On compte 14 REIT inscrits à la Bourse de Toronto,
pour une capitalisation boursière cumulée de 7,2 G$ au
30 novembre dernier. Leur rendement annuel moyen en
2000 et en 2001, sous forme de distribution en espèces,
oscille autour de 10 %. L’indice représentatif du secteur,
le CIBC World Markets Canadian REIT, était, au
30 novembre, en hausse de 22,4 % depuis le début de l’année, à son sommet des 52 dernières semaines de 322,66.
Un sommet venant signaler que le meilleur est déjà
derrière nous? «Le marché immobilier s’est grandement
amélioré et certains segments sont à maturité. Il faut
donc s’attarder davantage à l’actif sous-jacent. Je vais
également apprécier le REIT qui va conserver des flux
autogénérés dans le but de solidifier sa base de capital»,
indique Pierre Brunette. En 2001, les trois REIT engagés dans le segment hôtelier ont été particulièrement
touchés par le ralentissement économique et les événements du 11 septembre.
Les Royal Host, Canadian Hotel Income Properties
et Legacy Hotels ont affiché des rendements négatifs
de 6,3, de 8,9 et de 8,4 % respectivement au cours des
11 premiers mois. Par contre, en tenant compte de la
redistribution des revenus, seul le Legacy affichait une
performance globale négative, à -0,8 %.
À l’opposé, les REIT spécialisés dans le segment résidences pour personnes âgées, dans le multirésidentiel et
dans les édifices à bureaux ont progressé entre 15 et
20 % dans l’intervalle. Pour Pierre Brunette, la conjoncture actuelle, dominée par la faiblesse des taux d’intérêt
et du taux d’inoccupation, est encore propice à ce type
de produit de placement. Avec le recul du loyer de l’argent à son niveau le plus bas en 41 ans, le refinancement
hypothécaire peut venir assurer une distribution de
revenus intéressante au cours des prochaines années.
En revanche, un prolongement de la récession pourrait
entraîner des pertes de revenus locatifs, notamment
dans les immeubles à bureaux et les centres commerciaux. «Les deux points à surveiller sont une brusque
remontée des taux d’intérêt et une récession plus longue
que prévue.»
En Bourse, l’analyste Michael Smith, de la Financière
Banque Nationale, présente, dans son survol de novembre, un graphique démontrant une forte corrélation entre
le rendement relatif du segment immobilier et l’indice
TSE 300 au cours de la décennie. Ce mimétisme l’amène
à accoler une recommandation «acheter» ou «conserver»

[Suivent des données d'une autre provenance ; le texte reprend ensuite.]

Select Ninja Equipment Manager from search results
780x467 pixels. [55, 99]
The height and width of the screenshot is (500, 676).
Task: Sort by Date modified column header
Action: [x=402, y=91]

sur la quasi-totalité des titres suivis. Parmi les immobilières inscrites, il retient essentiellement Boardwalk et
sélectionne spécialement Brookfield Properties. Dans la
famille des REIT, il appose sa recommandation d’achat
sur Cominar et CAP, tout en mettant les projecteurs sur
RioCan. Il s’est notamment réjoui que l’agence Standard & Poor’s ait décidé de reconnaître l’admissibilité des
sociétés de placement immobilier à ses indices boursiers.
«S&P avait jusque-là exclu les REIT, considérés comme
des instruments de placement passifs. Élément charnière
du changement de position, S&P reconnaît que la plupart des REIT sont aujourd’hui des sociétés d’exploitation activement gérées.»
L’analyste croit que l’admissibilité de ces produits au
TSE 300 n’est qu’une question de temps. Et, à ses yeux,
RioCan devrait être la première à en bénéficier. Au
30 novembre dernier, elle dominait la liste des REIT
avec une capitalisation boursière de 1,73 milliard.